TBA (16S168)

Anti-TNFa antibody induced Psoriasis in patients with Inflammatory Bowel Disease; a prospective Irish cohort study


S Kirthi1, AM Tobin1, D McNamara1=


1. Trinity Academic Gastroenterology Group (TAGG), Trinity College Dublin

2. Department of Dermatology, Tallaght Hospital


The increased use of anti-TNFα antibody in Inflammatory Bowel Disease(IBD) has generated interest regarding the paradoxical triggering of psoriatic skin lesions in its users.


To determine the prevalence of psoriasis in an IBD cohort with reference to clinical characteristics and anti-TNFα use.


Following ethical approval,a survey questionnaire that included demographic and clinical data including age,gender,smoking status,IBD type,diagnosis of psoriasis and anti-TNFα use was posted out to all patients attending the IBD clinic in Tallaght Hospital.Incidence rates of concomitant and reactive psoriasis were analysed using a students T-test,p<0.05 was significant.

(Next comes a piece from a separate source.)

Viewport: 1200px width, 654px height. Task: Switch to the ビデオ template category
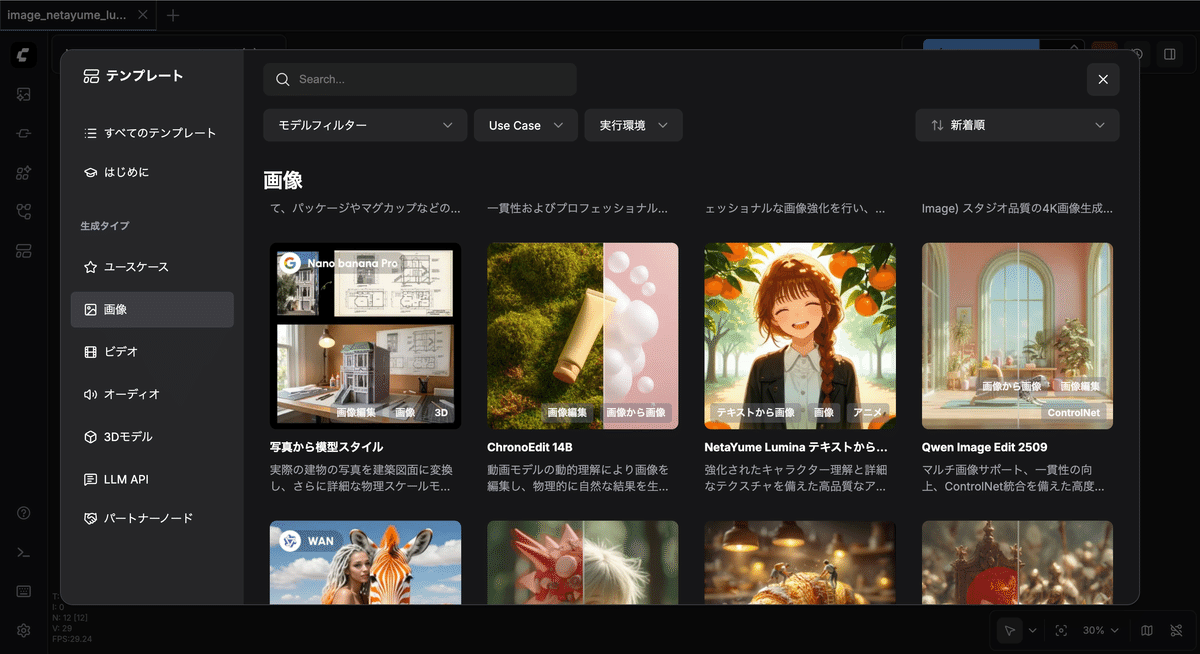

In all,905 questionnaires were posted out,34%(n=312) returned,32%(n=286)were complete.In all,58% (n=166)were female,36%(n=103) and 64%(n=183) had UC and CD respectively,55%(n=157) ever smoked,44%(n=126) were ever on an anti-TNFα therapy of which 56% (n=71)had been on Adalimumab(ADA)only,18%(n=23)Infliximab(IFX) only,23%(n=29)on ADA or IFX,and 2%(n=3)were exposed to Symponi.In all,55.3%(n=57) and 54.6%(n=100) of the UC and CD cohort smoked.The overall prevalence rate of IBD and psoriasis was 9.4%(n=27),mean age 48 years(range 33-66)of which 30%(n=8)had reactive psoriasis, ie psoriasis occurring after commencement anti-TNFα therapy.The mean duration of treatment before onset of reactive psoriasis was 2.6years. The prevalence rate of psoriasis in the non-biologic and biologic cohort was 11.9%(19 of 160)and 6.3% (8 of 126) respectively, p=0.1, CI=1.82to12.57. There was a similar rate of the overall prevalence of IBD and psoriasis 9.4% (27 of 286) compared to reactive psoriasis 6.3% (8 of 126), p=0.31,CI =3.52 to 8.40 in our cohort.Interestingly,all 8 patients who had reactive psoriasis had CD and were female compared to 63%(17 of 27)CD and females in the overall psoriasis group,p=0.04, CI = 3.93to57.59. There was no association between the type of AntiTNFα prescribed with the occurrence of reactive psoriasis 6%(6 of 100) vs. 3.8%(2 of 52) ADA and IFX respectively, Odds Ratio(OR)=1.5,p=0.59, 95% CI 0.30to8.00 or smoking with any form of psoriasis in IBD,OR=1.4, p=0.42,CI= 0.6182to3.1560.


In our study,there was a similar prevalence rate of reactive psoriasis and background rate of psoriasis in the overall IBD cohort(6.3%vs9.4%).Our study suggests that the risk factors associated with reactive psoriasis include a diagnosis of CD and female gender. Further work to elucidate the pathophysiology of this phenomenon is required.